The E-Book Workflow for Unofficial Charterpedia

[This post follows on from this one on law libraries as publishers]

I started pulling together an e-book version of the Department of Justice’s Charterpedia as soon as I saw it.  It seems to cry out for an alternate, portable version.  Also, there were some obvious opportunities to improve the text for a general legal audience.  Law libraries who struggle to identify value added opportunities might consider their role as a publisher.  In some cases, it’s enhancing free information to make it more broadly usable.  This is the workflow I used to create an ebook based on Charterpedia.

Skip the blather and just get the e-book.

Ebook Platform

The first thing you need is a platform.  I have used WordPress and Pressbooks in the past, and Pressbooks has been used by a number of open textbook sites.  Both are open source.  Both are free to acquire.

When I first installed the Pressbooks WordPress plugin a couple of years ago, it was pretty straight forward.  Since they have pulled the plugin from the WordPress site, it’s a lot more fiddly to get running and their documentation seems to have lapsed somewhat.

This time round – because of technical problems with the export of Pressbooks – I tried the Anthologize plugin.  It’s easier in some ways, but less featured.  However, it is easier in that you can drop it into any WordPress and create a book out of any collection of posts.  It uses a similar part concept, so you can group content into sections.

## PROVIDED MATERIAL:
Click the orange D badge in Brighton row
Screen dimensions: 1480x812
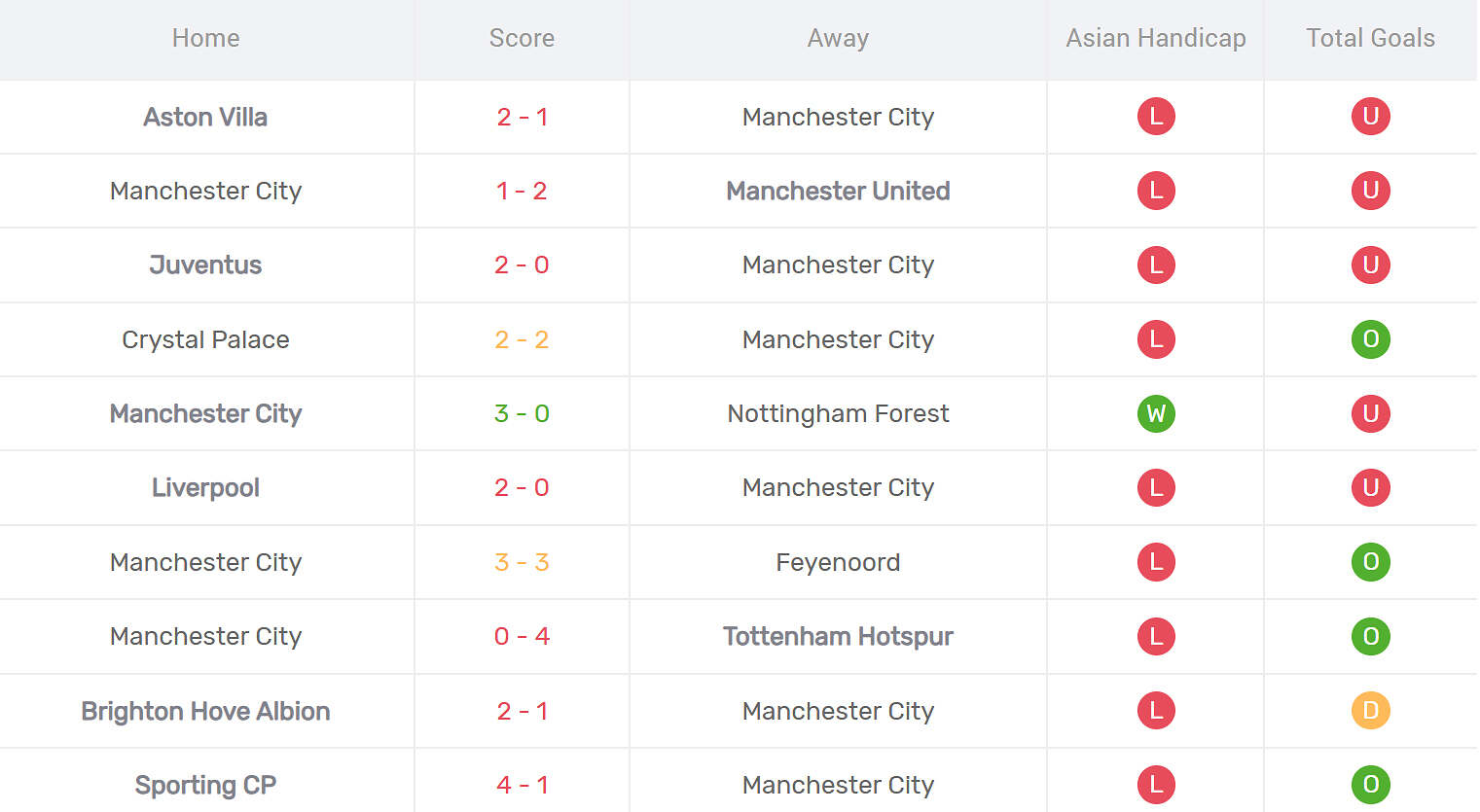click(1370, 711)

## WHAT THE EXERCISE ASKS:
Swap "plugin" for "extension" throughout the stretch of the Charterpedia e-book text from "Skip the blather" through "content into sections.", and give that stretch in full with the change made.

## FULL ANSWER:
Skip the blather and just get the e-book.

Ebook Platform

The first thing you need is a platform.  I have used WordPress and Pressbooks in the past, and Pressbooks has been used by a number of open textbook sites.  Both are open source.  Both are free to acquire.

When I first installed the Pressbooks WordPress extension a couple of years ago, it was pretty straight forward.  Since they have pulled the extension from the WordPress site, it’s a lot more fiddly to get running and their documentation seems to have lapsed somewhat.

This time round – because of technical problems with the export of Pressbooks – I tried the Anthologize extension.  It’s easier in some ways, but less featured.  However, it is easier in that you can drop it into any WordPress and create a book out of any collection of posts.  It uses a similar part concept, so you can group content into sections.